Pelo fim do uso de “carente”

 

Há evolução no universo do investimento social. “Assistencialismo”, “paternalismo”, “caridade” são termos que praticamente só se usa para se referir ao passado ou a erros ainda cometidos no presente.

A palavra “carente”, porém, ainda é vastamente empregada. Ouço-a em todos os eventos, seminários, conferências – pronunciada por iniciantes na área social e por veteranos com sólida formação. Na mídia, então, nem se fala e, pior, “menor carente” ainda impera e nos brinda com duas visões equivocadas em um único termo.

Que fique claro desde já: não estou julgando aqueles que usam “carente” com a intenção de evitar palavras que possam parecer preconceituosas, como “pobre”, por exemplo. Estou propondo outra coisa. Vamos lá:

Uma busca por “carente” no Google traz como um dos primeiros resultados a seguinte frase: “ter um namorado é o objetivo da mulher carente”… Já uma busca no site do GIFE (em 31/05/11) encontra 226 resultados para o vocábulo que, certamente, não aludem a mulheres sem namorados…

A reflexão que proponho é a seguinte: Por que esta necessidade de qualificar assim as pessoas com quem se faz investimento social? Por que não dizer simplesmente:

100 jovens participam do Programa XYZ.

Em vez de:

100 jovens carentes (ou de comunidades carentes) participam do Programa XYZ.

Se os tais jovens não fossem pobres, se usaria uma qualificação equivalente? Algo como:

100 jovens sem carências embarcaram para a Disney.

O dicionário define carente como “aquele que não tem; aquele que precisa; necessitado”. Pergunto: quem tem tudo? Este é um lado da questão. O outro é: pobre não tem nada a oferecer? E este é o lado mais perigoso.

O perigo está em se estabelecer um tipo de relação de mão única que leva à dependência, ou seja, uma relação assistencialista. Doa-se o excedente para o carente, que se sente incapaz de sair deste lugar porque não é visto como alguém que tem recursos próprios.

Uma vez, após uma formação sobre o “olhar apreciativo”, um morador de uma comunidade me disse: “Nunca mais vou me colocar no lugar do carente: eu reclamava do assistencialismo, mas não percebia que eu mesmo não acreditava nas minhas capacidades, nem nas da minha comunidade”.

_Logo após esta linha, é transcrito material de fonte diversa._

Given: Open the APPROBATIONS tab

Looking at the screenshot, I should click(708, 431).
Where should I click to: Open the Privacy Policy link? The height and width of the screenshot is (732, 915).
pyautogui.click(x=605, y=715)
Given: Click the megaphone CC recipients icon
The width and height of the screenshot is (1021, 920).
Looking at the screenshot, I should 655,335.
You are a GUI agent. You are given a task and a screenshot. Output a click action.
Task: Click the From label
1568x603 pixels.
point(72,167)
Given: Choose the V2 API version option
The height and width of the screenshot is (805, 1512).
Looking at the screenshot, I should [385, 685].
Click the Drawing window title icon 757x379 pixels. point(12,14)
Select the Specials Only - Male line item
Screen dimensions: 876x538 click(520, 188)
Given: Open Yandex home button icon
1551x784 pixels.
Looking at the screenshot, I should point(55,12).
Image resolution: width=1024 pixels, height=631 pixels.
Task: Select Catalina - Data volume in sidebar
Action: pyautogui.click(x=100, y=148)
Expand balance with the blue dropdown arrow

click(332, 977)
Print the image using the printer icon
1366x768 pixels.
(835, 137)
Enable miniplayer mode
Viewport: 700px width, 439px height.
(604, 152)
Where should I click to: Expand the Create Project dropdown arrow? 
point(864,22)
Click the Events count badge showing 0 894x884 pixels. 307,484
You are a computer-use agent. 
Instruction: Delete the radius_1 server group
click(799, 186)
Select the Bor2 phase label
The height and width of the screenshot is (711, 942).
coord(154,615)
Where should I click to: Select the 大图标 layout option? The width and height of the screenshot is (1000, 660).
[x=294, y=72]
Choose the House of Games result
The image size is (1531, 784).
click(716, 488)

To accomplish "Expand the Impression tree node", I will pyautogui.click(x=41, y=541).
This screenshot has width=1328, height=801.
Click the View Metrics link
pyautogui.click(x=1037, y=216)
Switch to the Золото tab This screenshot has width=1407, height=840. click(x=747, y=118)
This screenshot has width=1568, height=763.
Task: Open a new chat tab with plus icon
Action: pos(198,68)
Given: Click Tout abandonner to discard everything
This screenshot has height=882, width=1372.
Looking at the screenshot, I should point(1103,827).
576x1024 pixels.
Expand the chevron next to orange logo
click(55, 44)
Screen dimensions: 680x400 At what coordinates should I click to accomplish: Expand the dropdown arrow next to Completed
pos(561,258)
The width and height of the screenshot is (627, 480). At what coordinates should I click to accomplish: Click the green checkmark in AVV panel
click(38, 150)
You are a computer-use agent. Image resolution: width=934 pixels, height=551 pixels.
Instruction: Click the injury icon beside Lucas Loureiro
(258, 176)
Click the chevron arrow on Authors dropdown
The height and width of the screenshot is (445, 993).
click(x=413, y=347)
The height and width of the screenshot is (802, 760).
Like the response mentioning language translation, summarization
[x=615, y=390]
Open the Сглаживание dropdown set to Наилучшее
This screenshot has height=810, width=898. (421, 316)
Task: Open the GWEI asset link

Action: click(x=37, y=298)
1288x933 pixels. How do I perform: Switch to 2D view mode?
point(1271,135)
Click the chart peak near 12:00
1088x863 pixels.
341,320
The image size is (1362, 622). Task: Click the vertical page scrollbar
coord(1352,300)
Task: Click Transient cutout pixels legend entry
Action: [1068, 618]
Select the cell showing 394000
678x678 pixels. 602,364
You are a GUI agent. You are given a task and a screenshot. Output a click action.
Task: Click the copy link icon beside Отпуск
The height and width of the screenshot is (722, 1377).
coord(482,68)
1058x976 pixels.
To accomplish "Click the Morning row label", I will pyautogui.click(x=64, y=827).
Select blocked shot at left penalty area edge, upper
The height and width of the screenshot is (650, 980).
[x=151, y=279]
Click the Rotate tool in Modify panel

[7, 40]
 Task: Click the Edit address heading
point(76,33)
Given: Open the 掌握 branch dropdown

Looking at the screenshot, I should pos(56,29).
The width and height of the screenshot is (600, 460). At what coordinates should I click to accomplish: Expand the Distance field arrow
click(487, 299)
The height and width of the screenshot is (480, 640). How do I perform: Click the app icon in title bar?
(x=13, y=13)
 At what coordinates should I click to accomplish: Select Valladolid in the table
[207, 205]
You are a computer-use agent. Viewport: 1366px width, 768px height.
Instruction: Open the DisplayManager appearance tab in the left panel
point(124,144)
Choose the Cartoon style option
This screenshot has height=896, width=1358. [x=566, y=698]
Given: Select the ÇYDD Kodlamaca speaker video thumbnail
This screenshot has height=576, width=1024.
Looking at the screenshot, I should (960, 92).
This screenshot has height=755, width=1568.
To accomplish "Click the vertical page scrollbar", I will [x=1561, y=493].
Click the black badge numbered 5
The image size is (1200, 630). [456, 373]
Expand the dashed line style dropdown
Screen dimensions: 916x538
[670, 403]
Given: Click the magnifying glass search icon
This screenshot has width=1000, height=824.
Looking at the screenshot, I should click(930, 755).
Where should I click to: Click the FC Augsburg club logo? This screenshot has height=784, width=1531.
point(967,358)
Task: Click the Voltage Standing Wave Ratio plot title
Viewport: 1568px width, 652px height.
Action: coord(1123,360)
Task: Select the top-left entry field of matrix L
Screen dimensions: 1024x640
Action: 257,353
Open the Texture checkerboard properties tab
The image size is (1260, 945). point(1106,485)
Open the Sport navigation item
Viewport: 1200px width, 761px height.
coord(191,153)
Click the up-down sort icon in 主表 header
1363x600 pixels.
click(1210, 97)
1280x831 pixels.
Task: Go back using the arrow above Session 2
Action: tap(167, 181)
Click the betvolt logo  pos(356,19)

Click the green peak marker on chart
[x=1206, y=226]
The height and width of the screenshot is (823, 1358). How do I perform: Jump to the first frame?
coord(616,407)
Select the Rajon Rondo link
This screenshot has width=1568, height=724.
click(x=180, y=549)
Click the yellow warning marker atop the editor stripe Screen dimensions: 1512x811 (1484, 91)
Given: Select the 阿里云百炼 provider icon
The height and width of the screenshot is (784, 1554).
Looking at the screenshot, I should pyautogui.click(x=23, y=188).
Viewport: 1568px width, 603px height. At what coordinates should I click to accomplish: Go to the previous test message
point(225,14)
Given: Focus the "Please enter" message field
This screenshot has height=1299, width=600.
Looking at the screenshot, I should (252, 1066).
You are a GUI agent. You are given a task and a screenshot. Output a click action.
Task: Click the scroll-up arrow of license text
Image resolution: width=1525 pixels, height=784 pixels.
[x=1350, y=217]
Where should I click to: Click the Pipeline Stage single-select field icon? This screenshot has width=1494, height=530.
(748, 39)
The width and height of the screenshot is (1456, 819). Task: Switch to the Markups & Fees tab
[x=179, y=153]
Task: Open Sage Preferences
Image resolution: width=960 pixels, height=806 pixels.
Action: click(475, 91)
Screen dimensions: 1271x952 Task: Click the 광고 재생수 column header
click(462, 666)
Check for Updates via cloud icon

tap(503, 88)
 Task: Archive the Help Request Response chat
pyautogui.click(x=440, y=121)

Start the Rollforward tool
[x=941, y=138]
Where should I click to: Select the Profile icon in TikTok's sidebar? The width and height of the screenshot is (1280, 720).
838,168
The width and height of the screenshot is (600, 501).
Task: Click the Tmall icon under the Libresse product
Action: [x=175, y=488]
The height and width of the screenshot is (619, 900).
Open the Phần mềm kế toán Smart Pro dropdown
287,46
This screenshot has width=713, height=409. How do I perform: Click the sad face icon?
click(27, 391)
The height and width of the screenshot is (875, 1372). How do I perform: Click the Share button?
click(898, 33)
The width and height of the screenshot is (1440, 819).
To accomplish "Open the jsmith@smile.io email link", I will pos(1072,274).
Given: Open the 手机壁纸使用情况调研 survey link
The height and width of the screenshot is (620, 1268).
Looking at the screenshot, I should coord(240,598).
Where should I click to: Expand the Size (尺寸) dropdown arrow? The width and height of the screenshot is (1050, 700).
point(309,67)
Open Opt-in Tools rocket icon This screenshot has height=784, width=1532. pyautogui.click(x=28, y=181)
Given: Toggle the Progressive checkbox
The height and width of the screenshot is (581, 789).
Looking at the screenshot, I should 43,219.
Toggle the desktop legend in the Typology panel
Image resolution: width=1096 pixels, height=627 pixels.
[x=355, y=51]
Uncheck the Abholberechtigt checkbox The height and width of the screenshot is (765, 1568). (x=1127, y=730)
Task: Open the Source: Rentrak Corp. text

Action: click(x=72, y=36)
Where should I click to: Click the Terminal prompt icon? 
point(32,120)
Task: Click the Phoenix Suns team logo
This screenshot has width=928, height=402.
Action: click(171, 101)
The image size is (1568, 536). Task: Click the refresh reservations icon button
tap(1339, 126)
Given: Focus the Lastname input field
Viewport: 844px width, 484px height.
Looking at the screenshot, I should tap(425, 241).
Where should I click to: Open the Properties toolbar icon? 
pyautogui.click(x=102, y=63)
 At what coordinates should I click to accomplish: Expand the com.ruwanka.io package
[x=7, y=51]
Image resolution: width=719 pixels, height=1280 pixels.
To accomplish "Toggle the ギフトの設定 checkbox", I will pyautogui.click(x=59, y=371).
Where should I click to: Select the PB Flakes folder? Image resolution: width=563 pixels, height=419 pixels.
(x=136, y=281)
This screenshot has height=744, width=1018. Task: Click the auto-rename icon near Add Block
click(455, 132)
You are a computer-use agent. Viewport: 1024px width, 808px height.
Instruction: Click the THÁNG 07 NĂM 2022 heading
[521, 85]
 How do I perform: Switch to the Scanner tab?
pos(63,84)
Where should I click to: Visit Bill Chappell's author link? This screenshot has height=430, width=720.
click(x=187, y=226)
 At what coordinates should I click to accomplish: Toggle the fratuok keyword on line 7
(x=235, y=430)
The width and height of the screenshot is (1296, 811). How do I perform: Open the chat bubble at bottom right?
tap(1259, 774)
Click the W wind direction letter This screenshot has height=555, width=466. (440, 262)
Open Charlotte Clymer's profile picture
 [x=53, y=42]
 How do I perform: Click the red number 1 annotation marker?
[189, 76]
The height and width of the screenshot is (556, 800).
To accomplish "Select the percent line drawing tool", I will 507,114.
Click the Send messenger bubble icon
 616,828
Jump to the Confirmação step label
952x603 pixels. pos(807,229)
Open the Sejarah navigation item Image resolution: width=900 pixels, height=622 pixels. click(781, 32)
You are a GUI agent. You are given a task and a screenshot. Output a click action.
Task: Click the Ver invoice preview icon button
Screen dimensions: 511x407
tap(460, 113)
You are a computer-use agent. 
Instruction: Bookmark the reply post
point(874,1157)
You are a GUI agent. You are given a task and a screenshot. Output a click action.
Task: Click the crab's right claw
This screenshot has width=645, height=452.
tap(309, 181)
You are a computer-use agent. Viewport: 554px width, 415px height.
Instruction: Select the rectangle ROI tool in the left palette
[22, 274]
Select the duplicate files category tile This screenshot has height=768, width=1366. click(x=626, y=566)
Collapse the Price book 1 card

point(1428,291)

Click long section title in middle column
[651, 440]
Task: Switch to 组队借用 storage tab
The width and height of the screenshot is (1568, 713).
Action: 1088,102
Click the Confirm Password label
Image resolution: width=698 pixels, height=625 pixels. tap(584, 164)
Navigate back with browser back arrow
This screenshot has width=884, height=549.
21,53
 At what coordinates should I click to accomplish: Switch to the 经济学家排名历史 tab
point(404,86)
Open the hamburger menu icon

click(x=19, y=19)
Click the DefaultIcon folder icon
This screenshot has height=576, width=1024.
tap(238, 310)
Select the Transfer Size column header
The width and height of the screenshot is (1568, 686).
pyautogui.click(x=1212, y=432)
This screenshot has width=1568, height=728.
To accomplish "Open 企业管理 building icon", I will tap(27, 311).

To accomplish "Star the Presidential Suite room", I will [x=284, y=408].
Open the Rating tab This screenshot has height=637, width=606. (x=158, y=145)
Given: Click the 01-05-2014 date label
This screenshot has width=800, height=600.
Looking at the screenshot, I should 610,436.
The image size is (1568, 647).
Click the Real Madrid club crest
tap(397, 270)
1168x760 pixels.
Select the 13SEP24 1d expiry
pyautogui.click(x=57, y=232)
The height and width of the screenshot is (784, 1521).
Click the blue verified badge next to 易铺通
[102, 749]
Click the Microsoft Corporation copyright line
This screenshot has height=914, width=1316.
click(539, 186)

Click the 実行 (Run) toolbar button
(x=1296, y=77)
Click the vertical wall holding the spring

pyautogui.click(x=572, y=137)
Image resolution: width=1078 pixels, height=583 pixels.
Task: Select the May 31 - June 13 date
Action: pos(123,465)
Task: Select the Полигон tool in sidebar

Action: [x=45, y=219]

Fiquei muito feliz por tê-lo ajudado a se considerar capaz e talentoso. E pensei muito na grande contribuição que os investidores sociais podem levar às comunidades, se não as tratarem como carentes. Se focarem sua atuação no fortalecimento dos talentos das pessoas, na cultura do povo, nas organizações criadas pelas comunidades, na capacidade de interagir, opinar e decidir da população e em muitos outros recursos que vão aparecendo quando são valorizados.

Aqueles que já têm a visão de que o melhor retorno que pode ter o investimento social é o desenvolvimento das pessoas e das comunidades podem ajudar, evitando o uso da palavra “carente”. As mudanças de visão (ou paradigma ou modelo mental) são facilitadas quando trocamos as palavras. Por isso, vale um esforço de todos.

Para concluir: tente se colocar no lugar de um jovem classificado como “carente”. Foi agradável? Então…

 

 

Célia Schlithler é consultora de OSCs, institutos e fundações empresariais e setor público em desenvolvimento de grupos, redes e comunidades, com trabalhos para a RedEeAmerica e institutos Alcoa, Camargo Correa, de Cidadania Empresarial, entre outros.